* [WHAT THE EXERCISE ASKS]
The expected response is an exact repetition of every record, with images excluded.

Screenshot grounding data
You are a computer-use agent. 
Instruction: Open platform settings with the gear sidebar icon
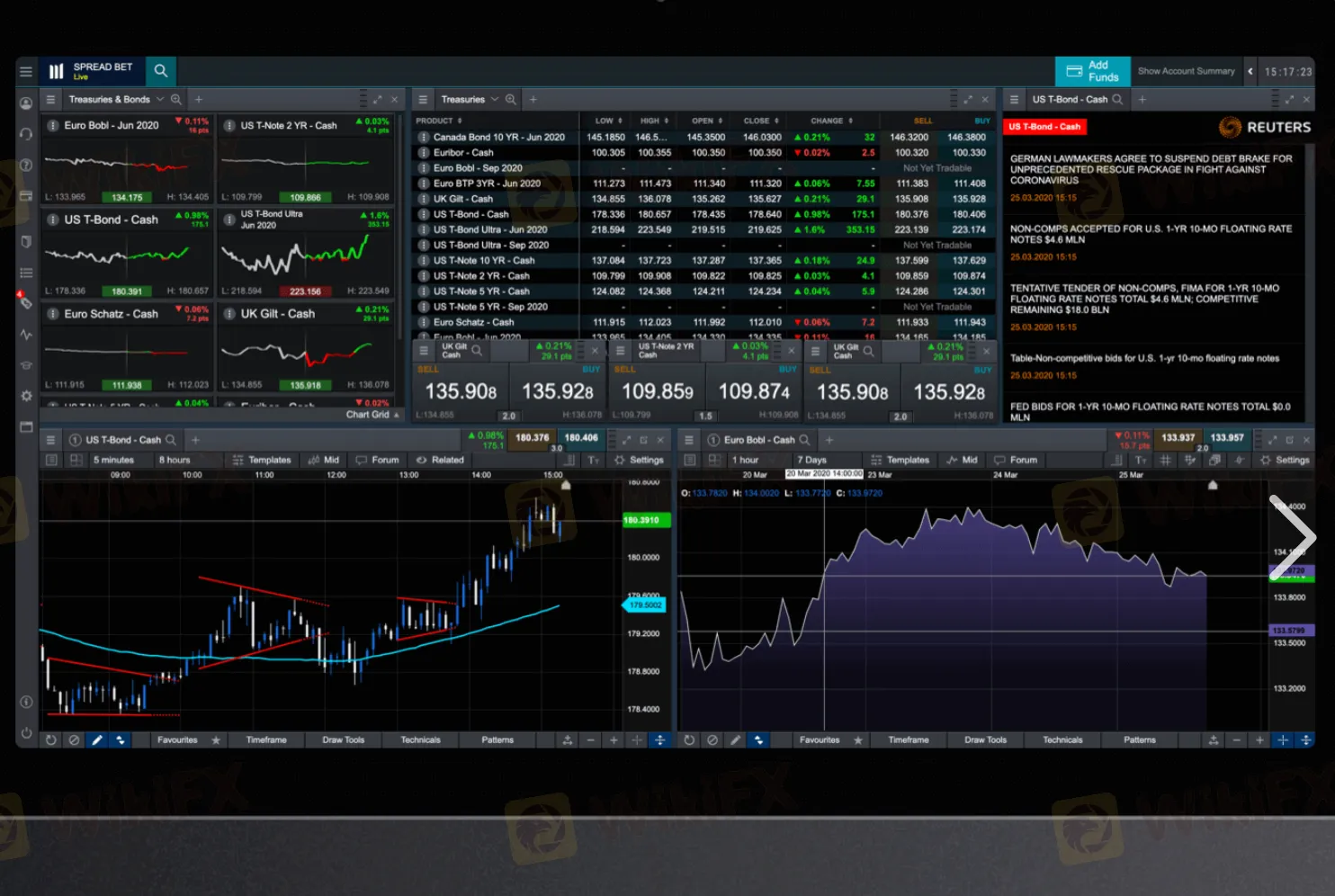tap(26, 395)
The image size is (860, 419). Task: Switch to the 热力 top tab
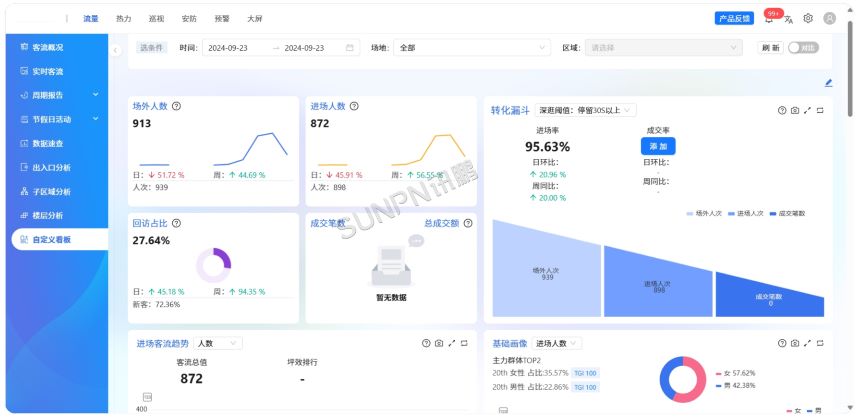coord(123,18)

* [RESPONSE BOX]
You are a computer-use agent. 
Instruction: Open platform settings with the gear sidebar icon
tap(26, 395)
The image size is (860, 419). Task: Switch to the 热力 top tab
coord(123,18)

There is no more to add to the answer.